Quick note on this one: the backend for these metrics is not cassandra but druid, making implementation somehow different. Happy to talk about this more as needed.

Yes, we were (so far) putting a pin here and planning to circle back (because it is more opaque to us than the others). For example: Ideally the dev/test setup (T288160) would have Druid running with test data in place, and I'm not (yet) sure how deep that rabbit hole goes.

Wikistats is the only one that uses Druid though, yes?

Wikistats is the only one that uses Druid though, yes?

Yes!

@JAllemandou , we're finally getting ready to do actual work on this endpoint and could use some advice, specifically on best practices for testing.

For the endpoints that pull data from Cassandra, we have a Docker Compose test environment that Frankie and Erik set up. It lets us conveniently run local Cassandra with known test data against which to execute our (still somewhat formative) unit tests.

We're wondering if (1) it is feasible to do something similar for Druid, and (2) if there is existing work we could leverage, or if (3) we should use a different approach altogether for Druid.

My personal knowledge of Druid consists of playing one in D&D when I was a teenager, which so far has proved less than helpful. Although sometimes it feels like I've cast Entangling Roots on myself. ;-)

I see there is a apache/druid image on Docker Hub. I also see some bits about fake-druid in the existing production repo.

We can continue digging into all this on our own, but thought we'd ask before we burned too much time, in case there was an existing path (or at least an idea about one), so that we at least start in the right general direction.

[edited with corect link- thanks @Milimetric ] Hi @BPirkle - I can't help with the entangled roots unfortunately - the poor warrior I am would not deal with any magic by any mean :)

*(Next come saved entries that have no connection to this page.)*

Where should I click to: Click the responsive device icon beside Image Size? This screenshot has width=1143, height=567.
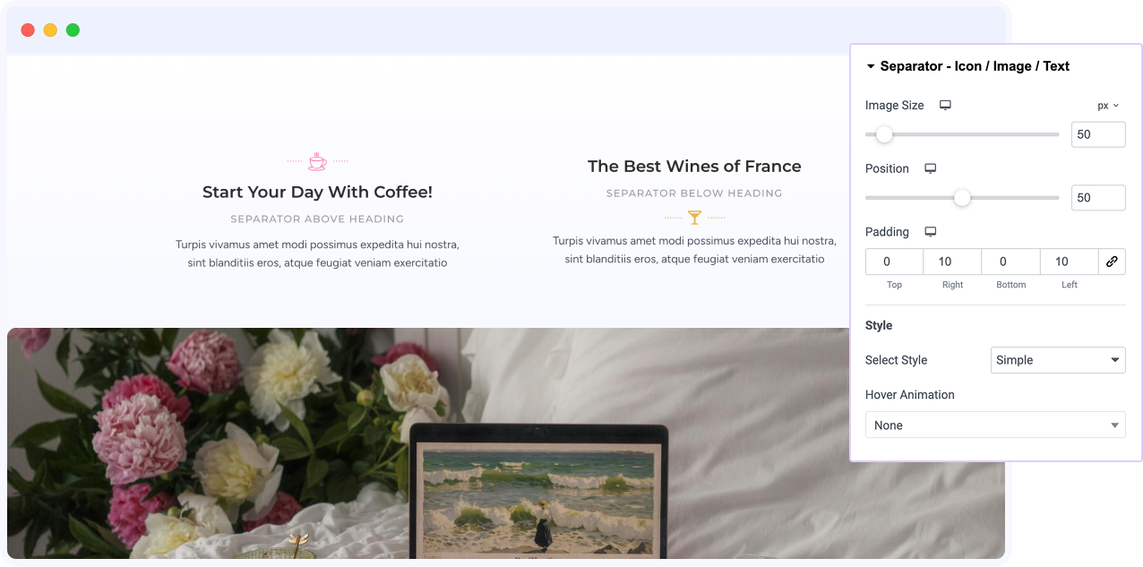(x=945, y=105)
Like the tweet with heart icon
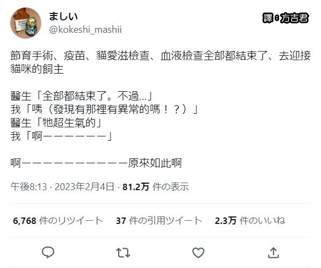The image size is (321, 268). click(x=198, y=252)
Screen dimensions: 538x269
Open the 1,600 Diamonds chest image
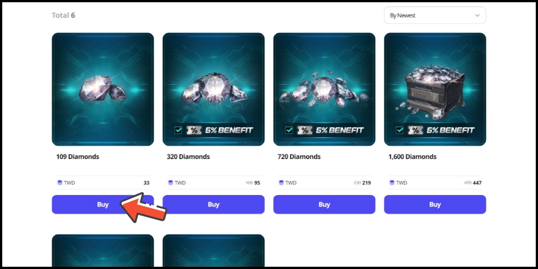pos(435,89)
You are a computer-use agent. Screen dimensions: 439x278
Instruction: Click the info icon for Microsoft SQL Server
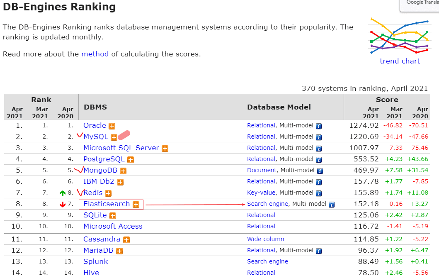coord(319,148)
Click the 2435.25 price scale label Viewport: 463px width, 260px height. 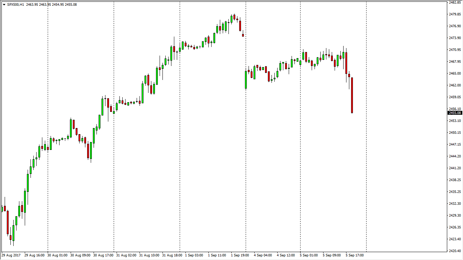click(x=454, y=192)
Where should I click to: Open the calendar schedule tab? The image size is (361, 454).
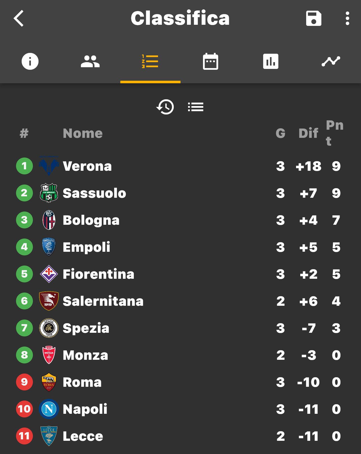coord(211,61)
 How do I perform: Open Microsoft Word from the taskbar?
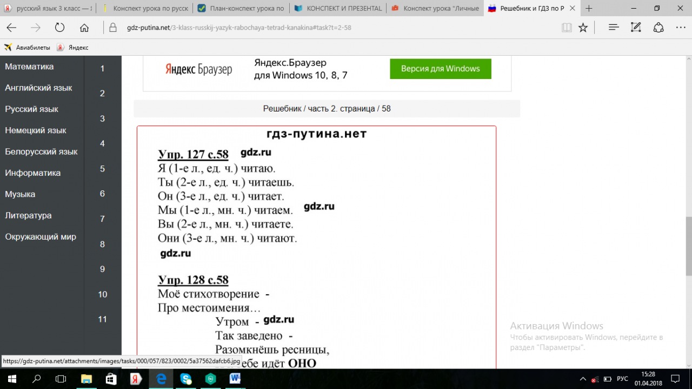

As for the system behind AQS, I have used two ways of testing when I have developed the endpoint (it was quite some time ago!):

  • Using SSH tunnels against the production cluster (not great :S)

The way the code for the mediawiki-history endpoint is built is using a Druid query DSL to help generate queries: https://github.com/wikimedia/analytics-aqs/blob/master/lib/druidUtil.js
I don't know how you plan on building for the new endpoint but the DSL has proven useful in the previous case.

Also, in the existing version, multiple external endpoints in https://github.com/wikimedia/analytics-aqs/tree/master/v1 (to be precise bytes-difference, edited-pages, editors, edits and registered-users) were all redirecting toward a single internal module in https://github.com/wikimedia/analytics-aqs/blob/master/sys (mediawiki-history-metrics.yaml and mediawiki-history-metrics.yaml). I wonder if the same pattern is be replicated or not ...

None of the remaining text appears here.